A European Union (EU) plan to sanction Russian oil would prevent a wide range of European maritime players from helping carry the commodity even to third countries, where buying it will remain legal.

According to a draft leaked by Bloomberg, the EU aims to prohibit “any vessel registered under the flag of a member state or owned, chartered, operated or otherwise controlled by a national of a member state or any legal person … of a member state” from transporting Russian crude or petroleum products to third countries.

Similar provisions would apply to the provision of “technical assistance, brokering services, financing or financial assistance, or any other services” related to such transport.

The envisaged bans specifically extend to ship-to-ship transfers.
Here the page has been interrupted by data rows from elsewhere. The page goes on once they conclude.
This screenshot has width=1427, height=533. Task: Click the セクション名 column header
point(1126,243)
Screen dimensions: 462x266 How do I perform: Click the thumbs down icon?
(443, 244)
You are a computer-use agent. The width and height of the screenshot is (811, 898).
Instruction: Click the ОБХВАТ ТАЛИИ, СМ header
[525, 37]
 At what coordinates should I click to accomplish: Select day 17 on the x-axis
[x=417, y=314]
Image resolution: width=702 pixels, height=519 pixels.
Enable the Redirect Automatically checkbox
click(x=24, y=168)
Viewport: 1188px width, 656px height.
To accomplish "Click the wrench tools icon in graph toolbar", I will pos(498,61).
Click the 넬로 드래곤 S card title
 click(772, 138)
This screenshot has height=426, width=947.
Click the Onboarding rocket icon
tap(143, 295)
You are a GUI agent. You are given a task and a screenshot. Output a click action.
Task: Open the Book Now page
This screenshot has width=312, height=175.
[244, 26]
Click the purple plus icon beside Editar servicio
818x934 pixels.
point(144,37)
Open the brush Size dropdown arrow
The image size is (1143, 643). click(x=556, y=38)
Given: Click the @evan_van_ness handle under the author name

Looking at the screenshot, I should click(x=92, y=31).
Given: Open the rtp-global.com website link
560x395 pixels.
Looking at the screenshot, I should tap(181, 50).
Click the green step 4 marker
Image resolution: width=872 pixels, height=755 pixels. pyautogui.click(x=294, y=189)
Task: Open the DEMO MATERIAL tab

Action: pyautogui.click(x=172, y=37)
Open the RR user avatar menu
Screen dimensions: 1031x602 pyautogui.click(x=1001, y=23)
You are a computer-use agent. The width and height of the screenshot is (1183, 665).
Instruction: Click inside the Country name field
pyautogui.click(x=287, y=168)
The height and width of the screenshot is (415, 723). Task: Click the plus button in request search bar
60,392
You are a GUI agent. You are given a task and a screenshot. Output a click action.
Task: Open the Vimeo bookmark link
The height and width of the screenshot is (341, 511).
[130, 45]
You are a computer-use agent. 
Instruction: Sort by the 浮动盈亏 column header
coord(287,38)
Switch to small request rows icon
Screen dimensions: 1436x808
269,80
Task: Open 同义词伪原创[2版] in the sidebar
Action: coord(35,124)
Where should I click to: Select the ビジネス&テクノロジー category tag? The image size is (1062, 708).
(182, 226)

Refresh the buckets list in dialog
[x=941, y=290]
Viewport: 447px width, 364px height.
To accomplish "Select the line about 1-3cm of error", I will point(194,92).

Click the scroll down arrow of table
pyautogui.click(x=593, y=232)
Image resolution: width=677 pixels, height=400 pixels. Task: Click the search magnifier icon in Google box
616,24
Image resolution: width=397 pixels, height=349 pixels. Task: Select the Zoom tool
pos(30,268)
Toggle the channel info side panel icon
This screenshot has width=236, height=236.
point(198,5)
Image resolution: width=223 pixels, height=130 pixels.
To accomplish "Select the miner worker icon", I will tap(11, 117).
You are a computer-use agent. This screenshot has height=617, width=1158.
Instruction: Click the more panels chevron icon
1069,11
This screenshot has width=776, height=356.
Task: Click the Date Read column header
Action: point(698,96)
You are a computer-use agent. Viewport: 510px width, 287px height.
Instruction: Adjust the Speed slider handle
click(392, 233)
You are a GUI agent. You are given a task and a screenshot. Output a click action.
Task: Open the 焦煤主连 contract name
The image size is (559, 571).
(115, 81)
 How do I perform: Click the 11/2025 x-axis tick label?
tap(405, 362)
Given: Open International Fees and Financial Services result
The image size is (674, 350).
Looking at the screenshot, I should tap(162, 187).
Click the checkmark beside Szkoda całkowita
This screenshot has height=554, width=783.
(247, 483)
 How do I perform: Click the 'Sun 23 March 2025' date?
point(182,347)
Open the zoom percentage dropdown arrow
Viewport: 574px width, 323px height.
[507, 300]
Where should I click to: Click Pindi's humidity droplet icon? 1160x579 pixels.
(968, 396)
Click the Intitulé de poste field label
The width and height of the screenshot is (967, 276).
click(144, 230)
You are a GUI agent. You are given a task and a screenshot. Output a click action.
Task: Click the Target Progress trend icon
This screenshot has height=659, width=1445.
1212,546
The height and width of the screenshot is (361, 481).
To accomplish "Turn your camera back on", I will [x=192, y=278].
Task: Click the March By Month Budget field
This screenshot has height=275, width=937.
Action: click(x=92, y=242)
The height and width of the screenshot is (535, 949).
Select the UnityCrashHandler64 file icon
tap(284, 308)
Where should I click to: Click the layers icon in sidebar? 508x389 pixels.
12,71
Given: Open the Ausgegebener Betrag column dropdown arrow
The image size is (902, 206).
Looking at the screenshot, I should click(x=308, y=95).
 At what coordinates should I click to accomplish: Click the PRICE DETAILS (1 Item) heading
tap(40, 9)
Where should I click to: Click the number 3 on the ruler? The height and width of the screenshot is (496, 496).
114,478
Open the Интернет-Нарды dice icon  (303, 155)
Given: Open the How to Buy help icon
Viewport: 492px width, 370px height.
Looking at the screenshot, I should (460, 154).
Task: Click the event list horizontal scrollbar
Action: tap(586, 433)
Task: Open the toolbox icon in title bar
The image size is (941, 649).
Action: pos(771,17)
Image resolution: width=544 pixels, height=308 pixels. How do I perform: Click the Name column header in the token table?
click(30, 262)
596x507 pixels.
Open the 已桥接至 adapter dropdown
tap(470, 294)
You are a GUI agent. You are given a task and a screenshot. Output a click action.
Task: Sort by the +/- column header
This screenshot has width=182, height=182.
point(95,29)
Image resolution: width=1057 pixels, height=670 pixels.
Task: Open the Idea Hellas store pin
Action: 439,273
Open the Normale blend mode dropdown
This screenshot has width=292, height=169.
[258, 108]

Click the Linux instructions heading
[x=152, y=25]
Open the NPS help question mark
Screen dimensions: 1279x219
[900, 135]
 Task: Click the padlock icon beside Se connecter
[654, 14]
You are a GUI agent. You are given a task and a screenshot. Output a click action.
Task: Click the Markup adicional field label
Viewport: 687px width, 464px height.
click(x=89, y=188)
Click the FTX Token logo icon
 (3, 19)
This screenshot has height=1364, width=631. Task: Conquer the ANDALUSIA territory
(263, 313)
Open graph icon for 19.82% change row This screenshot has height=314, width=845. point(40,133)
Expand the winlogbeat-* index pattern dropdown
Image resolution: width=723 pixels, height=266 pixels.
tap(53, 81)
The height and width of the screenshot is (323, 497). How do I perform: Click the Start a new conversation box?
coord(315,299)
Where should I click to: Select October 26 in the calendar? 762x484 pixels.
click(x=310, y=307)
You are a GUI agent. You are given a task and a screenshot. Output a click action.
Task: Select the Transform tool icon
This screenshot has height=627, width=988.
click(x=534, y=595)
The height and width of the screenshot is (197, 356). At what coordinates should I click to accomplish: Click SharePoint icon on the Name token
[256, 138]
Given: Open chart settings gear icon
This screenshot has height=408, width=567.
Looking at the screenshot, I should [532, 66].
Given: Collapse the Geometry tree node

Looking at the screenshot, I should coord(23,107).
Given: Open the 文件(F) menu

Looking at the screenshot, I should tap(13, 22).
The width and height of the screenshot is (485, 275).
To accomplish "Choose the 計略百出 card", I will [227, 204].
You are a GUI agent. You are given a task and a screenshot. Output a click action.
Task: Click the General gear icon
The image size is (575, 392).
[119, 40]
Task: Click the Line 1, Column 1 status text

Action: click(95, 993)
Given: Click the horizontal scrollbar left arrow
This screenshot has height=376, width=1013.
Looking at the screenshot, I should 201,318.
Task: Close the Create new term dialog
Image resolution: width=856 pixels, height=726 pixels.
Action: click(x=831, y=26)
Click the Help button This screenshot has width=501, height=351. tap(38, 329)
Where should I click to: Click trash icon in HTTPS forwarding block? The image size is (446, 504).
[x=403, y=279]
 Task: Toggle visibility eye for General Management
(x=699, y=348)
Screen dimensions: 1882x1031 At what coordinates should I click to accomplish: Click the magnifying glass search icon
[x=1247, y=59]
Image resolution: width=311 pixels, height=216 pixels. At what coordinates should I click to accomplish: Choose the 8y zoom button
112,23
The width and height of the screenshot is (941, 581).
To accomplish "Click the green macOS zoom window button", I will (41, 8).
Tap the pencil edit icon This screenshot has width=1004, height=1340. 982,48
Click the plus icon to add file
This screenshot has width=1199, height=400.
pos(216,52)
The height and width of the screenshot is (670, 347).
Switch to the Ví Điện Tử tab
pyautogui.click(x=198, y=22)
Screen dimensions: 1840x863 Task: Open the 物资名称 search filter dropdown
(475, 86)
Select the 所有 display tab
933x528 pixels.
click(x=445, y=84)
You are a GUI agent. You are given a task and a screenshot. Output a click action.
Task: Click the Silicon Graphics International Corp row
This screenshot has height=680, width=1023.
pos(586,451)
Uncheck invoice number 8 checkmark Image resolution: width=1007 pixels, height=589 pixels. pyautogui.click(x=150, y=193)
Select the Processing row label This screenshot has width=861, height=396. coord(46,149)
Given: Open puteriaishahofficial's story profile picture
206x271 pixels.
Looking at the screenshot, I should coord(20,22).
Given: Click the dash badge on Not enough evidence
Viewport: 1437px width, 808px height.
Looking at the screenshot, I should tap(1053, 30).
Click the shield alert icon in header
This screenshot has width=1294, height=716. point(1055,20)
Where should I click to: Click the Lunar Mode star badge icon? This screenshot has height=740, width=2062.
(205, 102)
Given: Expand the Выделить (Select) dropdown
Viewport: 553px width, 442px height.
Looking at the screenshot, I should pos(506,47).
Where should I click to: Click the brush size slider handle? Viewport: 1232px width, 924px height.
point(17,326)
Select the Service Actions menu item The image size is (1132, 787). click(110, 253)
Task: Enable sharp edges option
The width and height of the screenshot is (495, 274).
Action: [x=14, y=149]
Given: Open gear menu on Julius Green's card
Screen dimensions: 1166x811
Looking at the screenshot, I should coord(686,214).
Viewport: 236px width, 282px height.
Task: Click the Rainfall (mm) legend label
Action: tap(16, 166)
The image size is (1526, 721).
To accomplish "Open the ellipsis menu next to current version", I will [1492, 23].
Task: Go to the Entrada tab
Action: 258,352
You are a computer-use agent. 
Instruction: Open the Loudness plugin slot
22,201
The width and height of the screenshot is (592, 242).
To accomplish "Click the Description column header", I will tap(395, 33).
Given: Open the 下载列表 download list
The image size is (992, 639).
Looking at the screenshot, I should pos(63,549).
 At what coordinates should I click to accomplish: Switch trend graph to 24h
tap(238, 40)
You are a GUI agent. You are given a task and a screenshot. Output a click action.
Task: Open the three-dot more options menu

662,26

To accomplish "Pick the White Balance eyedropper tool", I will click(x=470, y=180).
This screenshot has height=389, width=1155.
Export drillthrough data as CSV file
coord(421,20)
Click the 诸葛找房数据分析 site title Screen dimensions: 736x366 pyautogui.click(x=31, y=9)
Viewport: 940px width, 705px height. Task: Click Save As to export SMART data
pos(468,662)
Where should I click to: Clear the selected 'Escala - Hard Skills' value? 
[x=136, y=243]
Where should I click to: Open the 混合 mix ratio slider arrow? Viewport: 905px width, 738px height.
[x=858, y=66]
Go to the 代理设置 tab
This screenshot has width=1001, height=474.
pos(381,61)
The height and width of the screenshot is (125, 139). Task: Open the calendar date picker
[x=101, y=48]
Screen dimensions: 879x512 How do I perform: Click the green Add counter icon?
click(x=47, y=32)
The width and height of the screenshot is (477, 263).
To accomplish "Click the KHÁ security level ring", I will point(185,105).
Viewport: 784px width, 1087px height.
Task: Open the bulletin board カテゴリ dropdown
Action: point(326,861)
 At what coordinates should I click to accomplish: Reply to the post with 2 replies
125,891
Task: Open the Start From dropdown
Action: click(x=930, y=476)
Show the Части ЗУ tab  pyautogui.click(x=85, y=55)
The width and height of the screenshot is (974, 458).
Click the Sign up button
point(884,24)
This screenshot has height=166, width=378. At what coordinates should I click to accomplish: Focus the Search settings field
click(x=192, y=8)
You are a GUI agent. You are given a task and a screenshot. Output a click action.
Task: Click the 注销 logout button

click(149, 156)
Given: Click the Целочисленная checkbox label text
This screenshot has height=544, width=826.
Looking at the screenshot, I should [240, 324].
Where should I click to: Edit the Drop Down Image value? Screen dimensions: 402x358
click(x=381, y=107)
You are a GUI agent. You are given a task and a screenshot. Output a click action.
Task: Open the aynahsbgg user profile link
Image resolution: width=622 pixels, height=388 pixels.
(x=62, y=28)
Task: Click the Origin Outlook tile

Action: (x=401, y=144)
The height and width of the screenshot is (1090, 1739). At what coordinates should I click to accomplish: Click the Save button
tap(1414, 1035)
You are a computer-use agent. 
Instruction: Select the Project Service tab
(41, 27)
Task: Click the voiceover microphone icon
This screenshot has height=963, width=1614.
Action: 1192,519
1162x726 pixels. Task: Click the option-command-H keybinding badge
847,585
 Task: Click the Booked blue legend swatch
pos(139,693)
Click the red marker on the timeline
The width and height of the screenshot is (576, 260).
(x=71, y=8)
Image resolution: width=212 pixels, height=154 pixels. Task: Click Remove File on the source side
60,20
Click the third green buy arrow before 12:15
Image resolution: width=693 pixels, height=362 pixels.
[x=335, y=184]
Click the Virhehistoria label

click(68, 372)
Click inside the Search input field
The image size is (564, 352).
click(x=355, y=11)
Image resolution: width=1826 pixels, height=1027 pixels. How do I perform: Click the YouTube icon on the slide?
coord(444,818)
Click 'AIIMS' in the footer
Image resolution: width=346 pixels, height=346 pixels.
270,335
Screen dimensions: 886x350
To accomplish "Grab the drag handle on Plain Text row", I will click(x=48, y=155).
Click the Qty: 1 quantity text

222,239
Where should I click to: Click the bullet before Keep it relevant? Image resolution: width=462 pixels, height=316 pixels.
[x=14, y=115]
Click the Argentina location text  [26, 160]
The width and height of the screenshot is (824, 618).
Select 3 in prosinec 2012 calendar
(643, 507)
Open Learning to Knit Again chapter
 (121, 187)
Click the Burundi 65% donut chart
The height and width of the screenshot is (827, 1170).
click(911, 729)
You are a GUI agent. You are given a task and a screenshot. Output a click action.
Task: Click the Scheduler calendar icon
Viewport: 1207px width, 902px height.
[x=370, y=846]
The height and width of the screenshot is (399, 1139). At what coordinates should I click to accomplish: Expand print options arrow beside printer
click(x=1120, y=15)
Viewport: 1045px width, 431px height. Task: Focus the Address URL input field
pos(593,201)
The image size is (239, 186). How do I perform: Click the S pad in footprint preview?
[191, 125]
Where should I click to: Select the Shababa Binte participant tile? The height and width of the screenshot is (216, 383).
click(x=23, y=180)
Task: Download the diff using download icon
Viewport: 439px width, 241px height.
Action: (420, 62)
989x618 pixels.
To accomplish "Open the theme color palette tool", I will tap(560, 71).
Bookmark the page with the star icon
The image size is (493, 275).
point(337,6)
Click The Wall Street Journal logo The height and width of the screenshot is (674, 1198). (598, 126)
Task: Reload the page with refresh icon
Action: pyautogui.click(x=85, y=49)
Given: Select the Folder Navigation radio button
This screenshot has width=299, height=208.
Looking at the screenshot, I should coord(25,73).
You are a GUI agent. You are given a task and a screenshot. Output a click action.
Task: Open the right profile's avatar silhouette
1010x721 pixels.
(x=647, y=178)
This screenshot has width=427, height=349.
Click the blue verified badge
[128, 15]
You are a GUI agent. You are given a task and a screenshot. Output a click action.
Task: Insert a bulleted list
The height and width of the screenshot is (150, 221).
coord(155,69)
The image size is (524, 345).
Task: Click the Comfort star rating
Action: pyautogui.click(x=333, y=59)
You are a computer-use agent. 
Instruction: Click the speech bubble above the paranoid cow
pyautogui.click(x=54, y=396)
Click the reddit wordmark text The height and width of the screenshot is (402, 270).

The draft spells out a sixth package of sanctions against Russia formally proposed on Wednesday by the European Commission — the EU organ in charge of drafting and executing the bloc’s decisions.

Under the plan, Europe would stop importing crude oil from Russia in six months and oil products by the end of 2022.

EU member states have to formally sign off on the proposals before they take effect, however, and have the right to modify them.

According to Greek media reports, EU members such as Greece, Malta and Cyprus, which are among the world’s biggest shipowning and ship management hubs, are already said to have criticised the plan’s maritime provisions for providing an unfair advantage to non-EU owners.

Other EU member states, such as Hungary and Slovakia, which depend on Russian oil, have even reportedly threatened to veto it, to obtain multi-year exemptions from the import ban.